Problem: Can you render all the lines below as a JSON list of strings, with one string per line and blank lines left out?

Dataset records:
────────────────────

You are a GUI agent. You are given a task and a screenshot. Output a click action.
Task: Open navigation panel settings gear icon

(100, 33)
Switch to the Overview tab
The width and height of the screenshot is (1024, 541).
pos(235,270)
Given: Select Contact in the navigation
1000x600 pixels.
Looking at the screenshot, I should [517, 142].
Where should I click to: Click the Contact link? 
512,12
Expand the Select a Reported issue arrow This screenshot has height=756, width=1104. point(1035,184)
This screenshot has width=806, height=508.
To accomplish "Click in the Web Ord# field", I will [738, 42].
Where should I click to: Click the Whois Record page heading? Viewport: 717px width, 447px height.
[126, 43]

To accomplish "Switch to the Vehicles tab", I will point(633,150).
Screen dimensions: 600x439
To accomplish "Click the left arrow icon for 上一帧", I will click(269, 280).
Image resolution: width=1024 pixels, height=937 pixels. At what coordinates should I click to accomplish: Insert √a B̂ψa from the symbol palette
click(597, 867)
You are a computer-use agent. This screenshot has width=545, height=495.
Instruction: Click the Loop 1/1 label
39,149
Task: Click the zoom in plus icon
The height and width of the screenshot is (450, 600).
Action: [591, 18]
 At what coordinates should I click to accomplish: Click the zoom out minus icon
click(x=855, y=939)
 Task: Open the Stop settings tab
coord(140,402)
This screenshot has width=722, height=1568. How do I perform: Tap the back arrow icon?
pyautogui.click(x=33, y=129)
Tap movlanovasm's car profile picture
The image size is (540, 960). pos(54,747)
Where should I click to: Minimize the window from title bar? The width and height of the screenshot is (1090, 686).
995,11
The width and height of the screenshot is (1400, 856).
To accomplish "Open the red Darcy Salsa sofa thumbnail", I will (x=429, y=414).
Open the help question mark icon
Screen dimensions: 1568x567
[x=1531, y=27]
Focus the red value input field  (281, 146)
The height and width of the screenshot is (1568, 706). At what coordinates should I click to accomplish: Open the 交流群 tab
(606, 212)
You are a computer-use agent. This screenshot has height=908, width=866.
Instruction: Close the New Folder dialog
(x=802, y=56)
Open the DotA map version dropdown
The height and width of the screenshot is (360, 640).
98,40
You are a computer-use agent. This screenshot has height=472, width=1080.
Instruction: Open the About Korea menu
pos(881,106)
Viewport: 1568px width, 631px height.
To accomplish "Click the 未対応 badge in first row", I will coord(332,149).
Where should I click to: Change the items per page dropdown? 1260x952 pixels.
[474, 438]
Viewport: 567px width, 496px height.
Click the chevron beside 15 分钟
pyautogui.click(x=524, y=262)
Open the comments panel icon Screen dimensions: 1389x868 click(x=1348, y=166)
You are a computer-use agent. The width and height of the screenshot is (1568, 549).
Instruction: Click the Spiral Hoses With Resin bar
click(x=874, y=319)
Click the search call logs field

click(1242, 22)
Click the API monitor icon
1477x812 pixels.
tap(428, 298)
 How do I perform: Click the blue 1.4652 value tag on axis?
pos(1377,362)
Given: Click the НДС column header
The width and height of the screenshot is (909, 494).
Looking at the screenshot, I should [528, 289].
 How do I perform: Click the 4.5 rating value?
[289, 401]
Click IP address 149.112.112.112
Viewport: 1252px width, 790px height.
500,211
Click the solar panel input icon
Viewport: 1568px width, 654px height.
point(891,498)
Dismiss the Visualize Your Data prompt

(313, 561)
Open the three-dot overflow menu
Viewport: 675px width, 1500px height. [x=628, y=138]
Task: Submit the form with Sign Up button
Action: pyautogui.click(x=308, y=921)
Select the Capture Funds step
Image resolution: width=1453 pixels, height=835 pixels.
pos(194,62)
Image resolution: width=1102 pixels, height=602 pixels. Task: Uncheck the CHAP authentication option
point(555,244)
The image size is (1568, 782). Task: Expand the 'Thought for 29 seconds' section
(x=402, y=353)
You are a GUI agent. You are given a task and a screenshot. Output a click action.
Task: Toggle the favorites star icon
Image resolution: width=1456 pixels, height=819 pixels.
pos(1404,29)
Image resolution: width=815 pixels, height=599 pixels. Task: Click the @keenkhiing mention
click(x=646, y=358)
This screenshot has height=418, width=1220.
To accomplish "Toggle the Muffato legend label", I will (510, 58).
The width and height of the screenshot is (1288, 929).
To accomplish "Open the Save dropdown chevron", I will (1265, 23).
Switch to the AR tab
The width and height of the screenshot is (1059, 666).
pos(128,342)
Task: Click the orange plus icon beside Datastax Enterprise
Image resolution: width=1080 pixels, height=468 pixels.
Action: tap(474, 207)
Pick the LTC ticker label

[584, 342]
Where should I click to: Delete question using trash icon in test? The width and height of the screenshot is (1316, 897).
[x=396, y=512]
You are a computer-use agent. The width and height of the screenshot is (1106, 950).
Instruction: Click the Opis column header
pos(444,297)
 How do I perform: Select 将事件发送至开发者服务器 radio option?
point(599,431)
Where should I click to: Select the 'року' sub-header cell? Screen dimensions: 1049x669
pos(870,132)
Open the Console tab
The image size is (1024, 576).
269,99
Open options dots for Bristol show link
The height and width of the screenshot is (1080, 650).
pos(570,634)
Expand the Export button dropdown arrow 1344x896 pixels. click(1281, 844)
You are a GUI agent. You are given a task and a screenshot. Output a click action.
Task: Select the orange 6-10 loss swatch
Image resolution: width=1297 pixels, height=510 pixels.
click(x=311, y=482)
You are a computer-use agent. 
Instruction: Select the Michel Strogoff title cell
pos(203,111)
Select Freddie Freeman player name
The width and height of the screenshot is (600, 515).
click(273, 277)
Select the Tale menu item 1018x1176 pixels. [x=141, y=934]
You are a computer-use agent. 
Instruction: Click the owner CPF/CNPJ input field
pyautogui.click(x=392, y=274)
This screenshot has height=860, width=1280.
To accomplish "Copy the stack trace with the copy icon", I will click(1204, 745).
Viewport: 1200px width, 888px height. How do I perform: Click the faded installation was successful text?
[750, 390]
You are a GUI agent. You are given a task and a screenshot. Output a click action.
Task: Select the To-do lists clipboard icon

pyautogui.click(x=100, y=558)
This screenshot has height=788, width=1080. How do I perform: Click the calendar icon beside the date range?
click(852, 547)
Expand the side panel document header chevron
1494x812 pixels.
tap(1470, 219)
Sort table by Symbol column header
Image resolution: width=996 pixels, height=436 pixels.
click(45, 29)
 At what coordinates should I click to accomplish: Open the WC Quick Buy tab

────────────────────

The solution:
[
  "You are a GUI agent. You are given a task and a screenshot. Output a click action.",
  "Task: Open navigation panel settings gear icon",
  "(100, 33)",
  "Switch to the Overview tab",
  "The width and height of the screenshot is (1024, 541).",
  "pos(235,270)",
  "Given: Select Contact in the navigation",
  "1000x600 pixels.",
  "Looking at the screenshot, I should [517, 142].",
  "Where should I click to: Click the Contact link? ",
  "512,12",
  "Expand the Select a Reported issue arrow This screenshot has height=756, width=1104. point(1035,184)",
  "This screenshot has width=806, height=508.",
  "To accomplish \"Click in the Web Ord# field\", I will [738, 42].",
  "Where should I click to: Click the Whois Record page heading? Viewport: 717px width, 447px height.",
  "[126, 43]",
  "To accomplish \"Switch to the Vehicles tab\", I will point(633,150).",
  "Screen dimensions: 600x439",
  "To accomplish \"Click the left arrow icon for 上一帧\", I will click(269, 280).",
  "Image resolution: width=1024 pixels, height=937 pixels. At what coordinates should I click to accomplish: Insert √a B̂ψa from the symbol palette",
  "click(597, 867)",
  "You are a computer-use agent. This screenshot has width=545, height=495.",
  "Instruction: Click the Loop 1/1 label",
  "39,149",
  "Task: Click the zoom in plus icon",
  "The height and width of the screenshot is (450, 600).",
  "Action: [591, 18]",
  " At what coordinates should I click to accomplish: Click the zoom out minus icon",
  "click(x=855, y=939)",
  " Task: Open the Stop settings tab",
  "coord(140,402)",
  "This screenshot has width=722, height=1568. How do I perform: Tap the back arrow icon?",
  "pyautogui.click(x=33, y=129)",
  "Tap movlanovasm's car profile picture",
  "The image size is (540, 960). pos(54,747)",
  "Where should I click to: Minimize the window from title bar? The width and height of the screenshot is (1090, 686).",
  "995,11",
  "The width and height of the screenshot is (1400, 856).",
  "To accomplish \"Open the red Darcy Salsa sofa thumbnail\", I will (x=429, y=414).",
  "Open the help question mark icon",
  "Screen dimensions: 1568x567",
  "[x=1531, y=27]",
  "Focus the red value input field  (281, 146)",
  "The height and width of the screenshot is (1568, 706). At what coordinates should I click to accomplish: Open the 交流群 tab",
  "(606, 212)",
  "You are a computer-use agent. This screenshot has height=908, width=866.",
  "Instruction: Close the New Folder dialog",
  "(x=802, y=56)",
  "Open the DotA map version dropdown",
  "The height and width of the screenshot is (360, 640).",
  "98,40",
  "You are a computer-use agent. This screenshot has height=472, width=1080.",
  "Instruction: Open the About Korea menu",
  "pos(881,106)",
  "Viewport: 1568px width, 631px height.",
  "To accomplish \"Click the 未対応 badge in first row\", I will coord(332,149).",
  "Where should I click to: Change the items per page dropdown? 1260x952 pixels.",
  "[474, 438]",
  "Viewport: 567px width, 496px height.",
  "Click the chevron beside 15 分钟",
  "pyautogui.click(x=524, y=262)",
  "Open the comments panel icon Screen dimensions: 1389x868 click(x=1348, y=166)",
  "You are a computer-use agent. The width and height of the screenshot is (1568, 549).",
  "Instruction: Click the Spiral Hoses With Resin bar",
  "click(x=874, y=319)",
  "Click the search call logs field",
  "click(1242, 22)",
  "Click the API monitor icon",
  "1477x812 pixels.",
  "tap(428, 298)",
  " How do I perform: Click the blue 1.4652 value tag on axis?",
  "pos(1377,362)",
  "Given: Click the НДС column header",
  "The width and height of the screenshot is (909, 494).",
  "Looking at the screenshot, I should [528, 289].",
  " How do I perform: Click the 4.5 rating value?",
  "[289, 401]",
  "Click IP address 149.112.112.112",
  "Viewport: 1252px width, 790px height.",
  "500,211",
  "Click the solar panel input icon",
  "Viewport: 1568px width, 654px height.",
  "point(891,498)",
  "Dismiss the Visualize Your Data prompt",
  "(313, 561)",
  "Open the three-dot overflow menu",
  "Viewport: 675px width, 1500px height. [x=628, y=138]",
  "Task: Submit the form with Sign Up button",
  "Action: pyautogui.click(x=308, y=921)",
  "Select the Capture Funds step",
  "Image resolution: width=1453 pixels, height=835 pixels.",
  "pos(194,62)",
  "Image resolution: width=1102 pixels, height=602 pixels. Task: Uncheck the CHAP authentication option",
  "point(555,244)",
  "The image size is (1568, 782). Task: Expand the 'Thought for 29 seconds' section",
  "(x=402, y=353)",
  "You are a GUI agent. You are given a task and a screenshot. Output a click action.",
  "Task: Toggle the favorites star icon",
  "Image resolution: width=1456 pixels, height=819 pixels.",
  "pos(1404,29)",
  "Image resolution: width=815 pixels, height=599 pixels. Task: Click the @keenkhiing mention",
  "click(x=646, y=358)",
  "This screenshot has height=418, width=1220.",
  "To accomplish \"Toggle the Muffato legend label\", I will (510, 58).",
  "The width and height of the screenshot is (1288, 929).",
  "To accomplish \"Open the Save dropdown chevron\", I will (1265, 23).",
  "Switch to the AR tab",
  "The width and height of the screenshot is (1059, 666).",
  "pos(128,342)",
  "Task: Click the orange plus icon beside Datastax Enterprise",
  "Image resolution: width=1080 pixels, height=468 pixels.",
  "Action: tap(474, 207)",
  "Pick the LTC ticker label",
  "[584, 342]",
  "Where should I click to: Delete question using trash icon in test? The width and height of the screenshot is (1316, 897).",
  "[x=396, y=512]",
  "You are a computer-use agent. The width and height of the screenshot is (1106, 950).",
  "Instruction: Click the Opis column header",
  "pos(444,297)",
  " How do I perform: Select 将事件发送至开发者服务器 radio option?",
  "point(599,431)",
  "Where should I click to: Select the 'року' sub-header cell? Screen dimensions: 1049x669",
  "pos(870,132)",
  "Open the Console tab",
  "The image size is (1024, 576).",
  "269,99",
  "Open options dots for Bristol show link",
  "The height and width of the screenshot is (1080, 650).",
  "pos(570,634)",
  "Expand the Export button dropdown arrow 1344x896 pixels. click(1281, 844)",
  "You are a GUI agent. You are given a task and a screenshot. Output a click action.",
  "Task: Select the orange 6-10 loss swatch",
  "Image resolution: width=1297 pixels, height=510 pixels.",
  "click(x=311, y=482)",
  "You are a computer-use agent. ",
  "Instruction: Select the Michel Strogoff title cell",
  "pos(203,111)",
  "Select Freddie Freeman player name",
  "The width and height of the screenshot is (600, 515).",
  "click(273, 277)",
  "Select the Tale menu item 1018x1176 pixels. [x=141, y=934]",
  "You are a computer-use agent. ",
  "Instruction: Click the owner CPF/CNPJ input field",
  "pyautogui.click(x=392, y=274)",
  "This screenshot has height=860, width=1280.",
  "To accomplish \"Copy the stack trace with the copy icon\", I will click(1204, 745).",
  "Viewport: 1200px width, 888px height. How do I perform: Click the faded installation was successful text?",
  "[750, 390]",
  "You are a GUI agent. You are given a task and a screenshot. Output a click action.",
  "Task: Select the To-do lists clipboard icon",
  "pyautogui.click(x=100, y=558)",
  "This screenshot has height=788, width=1080. How do I perform: Click the calendar icon beside the date range?",
  "click(852, 547)",
  "Expand the side panel document header chevron",
  "1494x812 pixels.",
  "tap(1470, 219)",
  "Sort table by Symbol column header",
  "Image resolution: width=996 pixels, height=436 pixels.",
  "click(45, 29)",
  " At what coordinates should I click to accomplish: Open the WC Quick Buy tab"
]